§ WORK REQUIRED: Please rewrite the items from the first line through the line that contains "(147, 496).", updating "coordinates" to "position" and leaving everything else unchanged.

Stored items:

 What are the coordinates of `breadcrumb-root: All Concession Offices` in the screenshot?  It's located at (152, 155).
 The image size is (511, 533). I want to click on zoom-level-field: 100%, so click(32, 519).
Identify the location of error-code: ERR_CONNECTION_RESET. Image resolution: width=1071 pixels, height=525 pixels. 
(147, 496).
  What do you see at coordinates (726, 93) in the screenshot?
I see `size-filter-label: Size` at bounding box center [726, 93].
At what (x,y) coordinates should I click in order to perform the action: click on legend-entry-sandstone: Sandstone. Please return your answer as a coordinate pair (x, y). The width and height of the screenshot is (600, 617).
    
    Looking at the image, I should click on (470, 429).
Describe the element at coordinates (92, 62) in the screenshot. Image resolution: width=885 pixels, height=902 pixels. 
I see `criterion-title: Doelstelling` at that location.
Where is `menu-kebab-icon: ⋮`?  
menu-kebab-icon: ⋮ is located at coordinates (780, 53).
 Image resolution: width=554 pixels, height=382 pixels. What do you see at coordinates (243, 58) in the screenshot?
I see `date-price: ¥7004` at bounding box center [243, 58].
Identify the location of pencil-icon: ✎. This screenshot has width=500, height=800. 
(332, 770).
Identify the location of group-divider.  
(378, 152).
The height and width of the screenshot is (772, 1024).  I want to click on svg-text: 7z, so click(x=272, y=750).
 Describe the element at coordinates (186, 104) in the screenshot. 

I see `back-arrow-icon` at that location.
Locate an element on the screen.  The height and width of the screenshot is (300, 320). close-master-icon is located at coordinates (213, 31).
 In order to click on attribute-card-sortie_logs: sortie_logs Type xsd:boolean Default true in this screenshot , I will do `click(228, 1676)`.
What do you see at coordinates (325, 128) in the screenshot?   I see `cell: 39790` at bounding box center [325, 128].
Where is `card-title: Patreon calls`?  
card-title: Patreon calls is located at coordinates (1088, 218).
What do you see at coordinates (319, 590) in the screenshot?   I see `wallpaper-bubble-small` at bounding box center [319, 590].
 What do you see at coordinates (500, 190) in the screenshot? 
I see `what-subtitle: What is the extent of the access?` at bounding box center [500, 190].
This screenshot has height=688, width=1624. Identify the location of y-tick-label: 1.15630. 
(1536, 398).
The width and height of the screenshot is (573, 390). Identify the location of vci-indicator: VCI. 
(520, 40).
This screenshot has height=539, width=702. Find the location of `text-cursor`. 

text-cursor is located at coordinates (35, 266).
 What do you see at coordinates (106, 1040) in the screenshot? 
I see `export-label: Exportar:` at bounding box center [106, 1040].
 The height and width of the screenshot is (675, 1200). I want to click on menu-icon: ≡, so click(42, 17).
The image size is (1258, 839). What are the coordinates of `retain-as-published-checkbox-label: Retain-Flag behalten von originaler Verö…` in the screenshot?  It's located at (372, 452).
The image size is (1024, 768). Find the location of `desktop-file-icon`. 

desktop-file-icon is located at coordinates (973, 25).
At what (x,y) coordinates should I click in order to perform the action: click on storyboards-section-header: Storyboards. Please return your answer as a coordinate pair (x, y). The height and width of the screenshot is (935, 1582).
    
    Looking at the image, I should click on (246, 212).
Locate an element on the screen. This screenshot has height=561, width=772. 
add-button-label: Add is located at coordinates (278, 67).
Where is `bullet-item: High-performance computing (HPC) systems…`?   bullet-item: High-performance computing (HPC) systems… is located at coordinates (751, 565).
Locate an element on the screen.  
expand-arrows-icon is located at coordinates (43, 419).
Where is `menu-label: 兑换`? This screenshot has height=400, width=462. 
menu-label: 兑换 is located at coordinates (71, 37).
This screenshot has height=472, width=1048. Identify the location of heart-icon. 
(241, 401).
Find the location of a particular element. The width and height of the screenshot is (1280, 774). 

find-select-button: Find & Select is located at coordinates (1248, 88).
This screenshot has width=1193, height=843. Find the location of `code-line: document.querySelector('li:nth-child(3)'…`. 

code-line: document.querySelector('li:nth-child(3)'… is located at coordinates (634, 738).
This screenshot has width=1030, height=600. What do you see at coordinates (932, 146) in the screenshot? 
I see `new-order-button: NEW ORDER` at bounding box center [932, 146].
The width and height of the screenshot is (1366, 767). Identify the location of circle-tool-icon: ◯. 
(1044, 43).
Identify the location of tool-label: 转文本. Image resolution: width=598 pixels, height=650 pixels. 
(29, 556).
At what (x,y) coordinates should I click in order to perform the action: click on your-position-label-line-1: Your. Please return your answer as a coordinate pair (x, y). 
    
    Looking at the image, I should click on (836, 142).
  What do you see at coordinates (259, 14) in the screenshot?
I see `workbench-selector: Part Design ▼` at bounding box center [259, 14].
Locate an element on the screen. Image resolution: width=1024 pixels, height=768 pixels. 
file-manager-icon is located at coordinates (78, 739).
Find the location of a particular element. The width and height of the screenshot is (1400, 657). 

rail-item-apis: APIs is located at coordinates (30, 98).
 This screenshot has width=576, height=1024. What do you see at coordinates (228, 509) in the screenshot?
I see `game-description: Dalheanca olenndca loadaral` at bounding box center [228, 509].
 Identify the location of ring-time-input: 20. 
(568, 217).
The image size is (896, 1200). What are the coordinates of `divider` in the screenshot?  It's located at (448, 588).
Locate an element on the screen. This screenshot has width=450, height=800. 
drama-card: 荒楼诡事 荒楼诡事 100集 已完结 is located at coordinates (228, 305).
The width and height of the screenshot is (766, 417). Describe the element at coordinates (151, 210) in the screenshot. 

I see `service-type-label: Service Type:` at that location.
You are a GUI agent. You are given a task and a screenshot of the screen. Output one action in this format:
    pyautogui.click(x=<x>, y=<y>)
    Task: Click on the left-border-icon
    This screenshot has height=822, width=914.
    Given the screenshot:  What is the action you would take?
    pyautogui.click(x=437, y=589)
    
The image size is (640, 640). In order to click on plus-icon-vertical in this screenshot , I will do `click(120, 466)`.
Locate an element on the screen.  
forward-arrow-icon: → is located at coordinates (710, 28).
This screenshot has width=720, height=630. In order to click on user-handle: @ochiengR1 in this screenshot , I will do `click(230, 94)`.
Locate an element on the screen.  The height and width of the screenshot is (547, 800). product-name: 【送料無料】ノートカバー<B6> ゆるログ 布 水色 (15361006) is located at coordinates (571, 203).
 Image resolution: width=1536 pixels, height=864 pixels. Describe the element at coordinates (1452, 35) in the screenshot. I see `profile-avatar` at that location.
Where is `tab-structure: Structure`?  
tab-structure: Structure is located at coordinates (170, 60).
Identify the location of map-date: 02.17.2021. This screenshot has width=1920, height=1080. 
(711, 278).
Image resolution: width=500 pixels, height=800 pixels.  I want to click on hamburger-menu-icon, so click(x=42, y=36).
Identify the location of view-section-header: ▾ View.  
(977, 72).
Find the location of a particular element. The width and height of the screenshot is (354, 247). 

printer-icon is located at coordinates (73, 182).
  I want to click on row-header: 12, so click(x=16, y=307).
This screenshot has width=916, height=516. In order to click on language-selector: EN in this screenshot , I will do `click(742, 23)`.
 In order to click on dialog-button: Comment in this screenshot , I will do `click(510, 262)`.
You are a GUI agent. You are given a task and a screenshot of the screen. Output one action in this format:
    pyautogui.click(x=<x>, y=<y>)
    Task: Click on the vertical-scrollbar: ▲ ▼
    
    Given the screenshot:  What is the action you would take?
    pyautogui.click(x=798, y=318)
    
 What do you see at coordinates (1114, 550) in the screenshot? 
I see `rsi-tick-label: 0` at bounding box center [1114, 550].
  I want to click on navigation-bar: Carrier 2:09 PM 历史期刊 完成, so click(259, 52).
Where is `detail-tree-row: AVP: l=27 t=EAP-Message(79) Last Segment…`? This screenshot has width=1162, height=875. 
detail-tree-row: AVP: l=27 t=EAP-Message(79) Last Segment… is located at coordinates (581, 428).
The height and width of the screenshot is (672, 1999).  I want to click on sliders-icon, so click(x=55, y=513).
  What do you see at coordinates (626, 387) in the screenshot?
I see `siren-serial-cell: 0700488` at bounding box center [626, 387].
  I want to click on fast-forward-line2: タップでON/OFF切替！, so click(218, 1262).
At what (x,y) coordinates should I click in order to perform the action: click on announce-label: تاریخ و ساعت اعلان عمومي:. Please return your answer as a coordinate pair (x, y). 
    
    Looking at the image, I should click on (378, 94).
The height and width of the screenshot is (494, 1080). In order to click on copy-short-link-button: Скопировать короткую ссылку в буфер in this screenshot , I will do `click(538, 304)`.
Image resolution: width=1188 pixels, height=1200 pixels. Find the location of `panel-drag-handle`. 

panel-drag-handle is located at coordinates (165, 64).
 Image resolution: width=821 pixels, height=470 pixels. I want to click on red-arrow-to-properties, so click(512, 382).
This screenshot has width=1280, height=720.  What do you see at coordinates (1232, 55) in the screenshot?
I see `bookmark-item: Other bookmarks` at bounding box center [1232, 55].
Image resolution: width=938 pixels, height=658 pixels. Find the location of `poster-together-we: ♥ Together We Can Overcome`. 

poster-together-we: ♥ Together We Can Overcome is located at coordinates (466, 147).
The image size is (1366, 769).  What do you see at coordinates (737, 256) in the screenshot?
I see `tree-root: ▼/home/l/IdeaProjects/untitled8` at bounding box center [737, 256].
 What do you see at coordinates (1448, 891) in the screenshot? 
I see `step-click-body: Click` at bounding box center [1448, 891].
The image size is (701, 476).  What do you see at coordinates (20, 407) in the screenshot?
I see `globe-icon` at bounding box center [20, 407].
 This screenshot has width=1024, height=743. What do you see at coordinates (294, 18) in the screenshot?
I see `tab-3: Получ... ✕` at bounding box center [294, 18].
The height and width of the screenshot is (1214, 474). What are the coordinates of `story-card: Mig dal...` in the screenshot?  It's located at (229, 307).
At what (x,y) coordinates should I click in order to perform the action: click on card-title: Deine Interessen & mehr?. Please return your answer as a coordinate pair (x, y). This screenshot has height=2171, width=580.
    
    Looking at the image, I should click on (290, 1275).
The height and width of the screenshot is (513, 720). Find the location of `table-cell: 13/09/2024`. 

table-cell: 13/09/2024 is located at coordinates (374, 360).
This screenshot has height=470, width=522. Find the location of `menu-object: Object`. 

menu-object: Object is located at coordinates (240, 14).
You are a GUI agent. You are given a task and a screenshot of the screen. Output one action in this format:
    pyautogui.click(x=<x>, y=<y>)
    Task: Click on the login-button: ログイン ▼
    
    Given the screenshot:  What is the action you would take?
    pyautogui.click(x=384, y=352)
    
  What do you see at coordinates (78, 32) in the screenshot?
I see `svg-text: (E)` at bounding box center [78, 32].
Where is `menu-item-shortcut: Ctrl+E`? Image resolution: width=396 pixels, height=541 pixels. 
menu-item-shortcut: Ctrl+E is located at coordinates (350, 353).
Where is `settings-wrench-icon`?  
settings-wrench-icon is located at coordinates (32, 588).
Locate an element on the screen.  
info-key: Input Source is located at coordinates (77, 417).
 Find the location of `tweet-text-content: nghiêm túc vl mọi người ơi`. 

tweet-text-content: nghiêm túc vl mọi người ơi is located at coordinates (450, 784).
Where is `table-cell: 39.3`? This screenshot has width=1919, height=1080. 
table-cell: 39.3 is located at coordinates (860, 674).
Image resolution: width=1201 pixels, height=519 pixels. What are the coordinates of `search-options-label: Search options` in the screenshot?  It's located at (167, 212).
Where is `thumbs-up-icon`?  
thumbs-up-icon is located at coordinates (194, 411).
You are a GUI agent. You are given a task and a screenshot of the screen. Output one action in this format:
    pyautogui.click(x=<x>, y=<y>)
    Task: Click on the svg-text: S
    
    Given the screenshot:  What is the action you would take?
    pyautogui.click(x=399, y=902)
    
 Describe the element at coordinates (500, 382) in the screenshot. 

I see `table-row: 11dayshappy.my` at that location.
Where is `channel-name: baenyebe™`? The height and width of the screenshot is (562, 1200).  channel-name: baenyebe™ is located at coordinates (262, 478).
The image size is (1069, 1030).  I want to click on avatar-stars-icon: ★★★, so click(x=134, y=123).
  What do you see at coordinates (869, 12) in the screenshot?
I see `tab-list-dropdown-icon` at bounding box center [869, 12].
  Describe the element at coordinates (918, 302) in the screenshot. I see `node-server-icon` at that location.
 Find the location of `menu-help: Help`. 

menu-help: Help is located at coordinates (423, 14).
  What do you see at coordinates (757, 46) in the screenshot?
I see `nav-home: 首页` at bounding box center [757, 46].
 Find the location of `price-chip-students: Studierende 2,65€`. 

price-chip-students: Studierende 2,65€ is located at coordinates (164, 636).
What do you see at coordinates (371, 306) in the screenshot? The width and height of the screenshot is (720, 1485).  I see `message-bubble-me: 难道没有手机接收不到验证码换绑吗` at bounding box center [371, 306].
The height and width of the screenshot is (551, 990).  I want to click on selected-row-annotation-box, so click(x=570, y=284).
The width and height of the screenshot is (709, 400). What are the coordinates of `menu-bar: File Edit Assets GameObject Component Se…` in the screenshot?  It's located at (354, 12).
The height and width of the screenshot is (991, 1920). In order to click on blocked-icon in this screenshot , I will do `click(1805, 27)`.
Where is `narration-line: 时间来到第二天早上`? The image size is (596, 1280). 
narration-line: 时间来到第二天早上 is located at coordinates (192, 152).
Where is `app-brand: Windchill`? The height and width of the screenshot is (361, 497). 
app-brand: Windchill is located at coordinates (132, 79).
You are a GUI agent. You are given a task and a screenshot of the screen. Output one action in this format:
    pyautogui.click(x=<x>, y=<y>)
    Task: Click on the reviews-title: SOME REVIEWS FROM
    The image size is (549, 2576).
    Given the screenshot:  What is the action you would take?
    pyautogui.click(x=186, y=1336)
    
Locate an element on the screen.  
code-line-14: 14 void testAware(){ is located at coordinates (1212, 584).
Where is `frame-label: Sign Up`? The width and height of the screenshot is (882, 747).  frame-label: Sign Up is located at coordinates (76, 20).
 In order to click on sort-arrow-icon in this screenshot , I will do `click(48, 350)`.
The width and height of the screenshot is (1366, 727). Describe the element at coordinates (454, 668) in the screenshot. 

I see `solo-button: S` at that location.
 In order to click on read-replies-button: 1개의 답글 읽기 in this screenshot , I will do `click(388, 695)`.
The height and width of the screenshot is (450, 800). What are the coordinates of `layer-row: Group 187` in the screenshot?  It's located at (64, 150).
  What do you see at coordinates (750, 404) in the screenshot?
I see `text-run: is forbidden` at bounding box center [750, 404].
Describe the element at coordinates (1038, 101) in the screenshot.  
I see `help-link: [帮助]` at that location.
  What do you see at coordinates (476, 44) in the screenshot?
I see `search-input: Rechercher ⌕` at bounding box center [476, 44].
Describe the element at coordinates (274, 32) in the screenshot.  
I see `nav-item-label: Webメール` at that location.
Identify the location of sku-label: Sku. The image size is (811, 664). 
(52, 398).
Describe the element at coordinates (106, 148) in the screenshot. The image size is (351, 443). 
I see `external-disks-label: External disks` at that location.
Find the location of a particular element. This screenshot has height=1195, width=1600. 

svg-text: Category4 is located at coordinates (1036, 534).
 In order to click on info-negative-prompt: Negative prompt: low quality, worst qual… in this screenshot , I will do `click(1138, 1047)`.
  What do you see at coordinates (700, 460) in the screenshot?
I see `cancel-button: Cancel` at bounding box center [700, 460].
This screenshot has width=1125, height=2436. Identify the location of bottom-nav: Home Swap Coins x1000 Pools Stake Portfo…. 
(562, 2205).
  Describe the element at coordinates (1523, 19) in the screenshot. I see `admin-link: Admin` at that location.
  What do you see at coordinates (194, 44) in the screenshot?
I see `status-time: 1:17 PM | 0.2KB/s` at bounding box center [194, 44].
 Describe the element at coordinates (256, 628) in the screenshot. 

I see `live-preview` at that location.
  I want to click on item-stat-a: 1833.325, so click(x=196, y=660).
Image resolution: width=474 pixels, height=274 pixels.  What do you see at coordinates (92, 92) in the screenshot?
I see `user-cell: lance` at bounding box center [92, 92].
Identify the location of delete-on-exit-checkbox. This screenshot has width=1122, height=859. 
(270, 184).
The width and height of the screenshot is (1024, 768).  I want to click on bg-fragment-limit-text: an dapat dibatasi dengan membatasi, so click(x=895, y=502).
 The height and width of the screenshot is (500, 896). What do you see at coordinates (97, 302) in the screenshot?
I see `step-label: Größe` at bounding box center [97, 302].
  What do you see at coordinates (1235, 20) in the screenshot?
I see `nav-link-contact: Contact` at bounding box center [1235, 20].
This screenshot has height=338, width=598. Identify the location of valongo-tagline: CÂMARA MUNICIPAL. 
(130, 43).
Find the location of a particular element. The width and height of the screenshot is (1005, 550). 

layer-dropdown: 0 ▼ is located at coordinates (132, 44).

§ RESPONSE AREA:
 What are the position of `breadcrumb-root: All Concession Offices` in the screenshot?  It's located at (152, 155).
 The image size is (511, 533). I want to click on zoom-level-field: 100%, so click(32, 519).
Identify the location of error-code: ERR_CONNECTION_RESET. Image resolution: width=1071 pixels, height=525 pixels. 
(147, 496).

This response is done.